Ultimately, I think GM books and premade adventures are failing the power-to-weight requirements of modern gaming. D&D is getting away with it because D&D sells itself these days with nostalgia. It's a remake of 3.5, not a modern OSR. There's also the matter that only one company on earth can really sell supplements in enough volume to be remotely worth it; WotC. Every other company or publisher out there is probably going to get edition sales in the same order of magnitude as D&D's supplement sales.

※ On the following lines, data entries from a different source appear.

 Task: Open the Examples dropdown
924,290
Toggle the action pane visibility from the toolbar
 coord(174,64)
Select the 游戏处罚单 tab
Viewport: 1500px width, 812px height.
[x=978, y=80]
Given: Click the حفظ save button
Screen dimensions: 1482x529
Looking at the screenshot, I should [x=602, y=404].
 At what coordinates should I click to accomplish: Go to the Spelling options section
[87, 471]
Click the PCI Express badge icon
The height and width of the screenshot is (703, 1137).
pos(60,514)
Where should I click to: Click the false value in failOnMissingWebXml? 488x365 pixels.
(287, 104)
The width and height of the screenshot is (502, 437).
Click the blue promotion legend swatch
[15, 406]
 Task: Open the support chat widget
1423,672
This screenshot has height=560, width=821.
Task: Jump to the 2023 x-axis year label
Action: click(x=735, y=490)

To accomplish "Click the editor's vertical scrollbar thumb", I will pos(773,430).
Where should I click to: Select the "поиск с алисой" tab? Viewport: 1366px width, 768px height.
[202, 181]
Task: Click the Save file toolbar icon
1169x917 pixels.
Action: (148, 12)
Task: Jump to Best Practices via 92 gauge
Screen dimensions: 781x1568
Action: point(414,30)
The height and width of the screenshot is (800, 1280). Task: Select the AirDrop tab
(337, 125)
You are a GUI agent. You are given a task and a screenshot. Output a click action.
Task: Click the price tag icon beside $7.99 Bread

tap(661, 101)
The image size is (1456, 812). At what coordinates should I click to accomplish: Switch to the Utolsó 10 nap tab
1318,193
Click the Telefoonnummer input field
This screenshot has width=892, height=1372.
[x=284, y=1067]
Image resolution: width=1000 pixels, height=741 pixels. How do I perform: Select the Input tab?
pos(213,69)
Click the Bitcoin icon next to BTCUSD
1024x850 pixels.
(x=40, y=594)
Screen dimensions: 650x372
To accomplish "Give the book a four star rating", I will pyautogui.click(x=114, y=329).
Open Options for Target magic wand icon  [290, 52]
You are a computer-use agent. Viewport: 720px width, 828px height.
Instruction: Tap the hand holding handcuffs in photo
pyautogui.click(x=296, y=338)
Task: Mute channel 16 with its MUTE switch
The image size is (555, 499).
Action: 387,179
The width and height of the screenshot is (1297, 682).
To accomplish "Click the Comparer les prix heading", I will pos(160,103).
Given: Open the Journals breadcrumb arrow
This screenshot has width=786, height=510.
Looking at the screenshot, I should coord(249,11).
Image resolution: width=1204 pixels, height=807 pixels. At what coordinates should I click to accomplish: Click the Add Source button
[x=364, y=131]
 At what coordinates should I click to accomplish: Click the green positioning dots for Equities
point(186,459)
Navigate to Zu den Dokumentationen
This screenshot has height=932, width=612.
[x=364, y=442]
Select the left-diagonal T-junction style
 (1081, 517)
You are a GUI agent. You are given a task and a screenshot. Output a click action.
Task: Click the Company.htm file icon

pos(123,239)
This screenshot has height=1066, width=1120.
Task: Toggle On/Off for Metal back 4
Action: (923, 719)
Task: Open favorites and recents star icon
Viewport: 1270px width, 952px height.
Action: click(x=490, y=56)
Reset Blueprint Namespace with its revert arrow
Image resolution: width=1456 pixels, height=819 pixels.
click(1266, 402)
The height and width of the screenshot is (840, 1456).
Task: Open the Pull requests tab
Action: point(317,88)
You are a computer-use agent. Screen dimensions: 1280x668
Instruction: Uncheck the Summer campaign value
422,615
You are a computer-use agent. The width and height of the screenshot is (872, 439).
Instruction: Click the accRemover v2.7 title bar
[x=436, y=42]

But the problem with supplements is that it's fundamentally designed for adventurers who aren't that experienced and aren't that genre-savvy, and for playstyles which aren't that open to lateral thinking because sometimes it works great, sometimes it could break the plot. Back in the late 90s and early 2000s, most of us were highschoolers. I don't know about you, but I had maybe 2-3 years experience with RPGs back in highschool, and I had consumed maybe about five dozen books or series relevant enough for me to brainstorm solutions with them. Today, I have about two decades of RPG experience and I've consumed about five times that much fictional content in other media. I've taken a university literature class on Sherlock Holmes, for instance (one of the few university classes I took which was worth the tuition).
I just don't approach roleplaying the same way I used to, and supplements don't really fit how I play the game. I'm not going to say I outgrew them, but I certainly outgrew the style of supplements I'm familiar with.